Utilizing recent advances in information and communications technology to support completion of a wide range of information related tasks: LOS and the semantic web
As Bechhofer et al (2011: 1) point out the “simple move from paper-based to electronic publication does not necessarily make a scientific output decomposable. Nor does it guarantee that outputs, results or methods are reusable.” In this section we will look at the ways that scientists might wish to reuse scientific output and how semantic web technology can enable this.
The first reuse is validation. Integral to any scientific discovery is peer review, colleagues working in the field need to critically assess research data and methodology before committing to the research conclusions. A digitally published scientific paper structured according to RDF, RDFS & OWL standards could be linked as a subject to the following objects – original research data, research methodology, context notes, and all other studies of the same subject. This would greatly reduce the time consumed in acquiring this data as the reviewer could access it by clicking on a link rather than by making a formal request to the originating colleague and their research institution. Ultimately it will be possible to analyse semantic and statistical similarities in linked data-sets automatically to detect plagiarism and copyright issues. (Ref: Kauppinen et al 2011)

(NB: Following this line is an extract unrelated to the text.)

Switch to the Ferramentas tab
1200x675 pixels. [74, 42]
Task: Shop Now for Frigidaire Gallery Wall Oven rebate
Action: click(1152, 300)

The second reuse is in planning new research. A scientist has been given funding to perform some research into sleep deprivation; she is planning her research and wants to know what other studies have been done into sleep deprivation, what data they generated and how it was analysed. In a fully linked open science semantic web technology would be able to locate all this very simply and accurately. A software agent would send out a request for the URI attached to scientific studies of sleep deprivation. The first search would look for instances where that URI was the principal subject, later the search could extend to include the same URI as an object or predicate. Information retrieval is more accurate with semantic web technology
The third reuse is in research itself. Here’s another hypothetical scenario: a climate science researcher requires geographical information data sets to use in a paper she is putting together on climate change in north east India. These data sets exist and are structured according to the standards of the semantic web and are accordingly easy to find. This significant innovation means that she can simply link to these data sets rather than downloading them to her local hard drive and thus ease pressure on local memory. Open Provenance Model Vocabulary (Zhao: 2010) ascribes important provenance meta-data to data-sets like the one in our example. Our researcher could find out who created the geographical dataset, who published it, who has transformed it, and even who else has used it.
Conclusion
Semantic web technology makes science more efficient. Although it is only one part in delivering Linked Open Science, it is perhaps the most important part. The technology and standards are now in place, however there now remains lots of work to be done converting existing scientific data into the RDF format, building scientific RDFSs and OWLs. Information specialists have an important role to play in this work.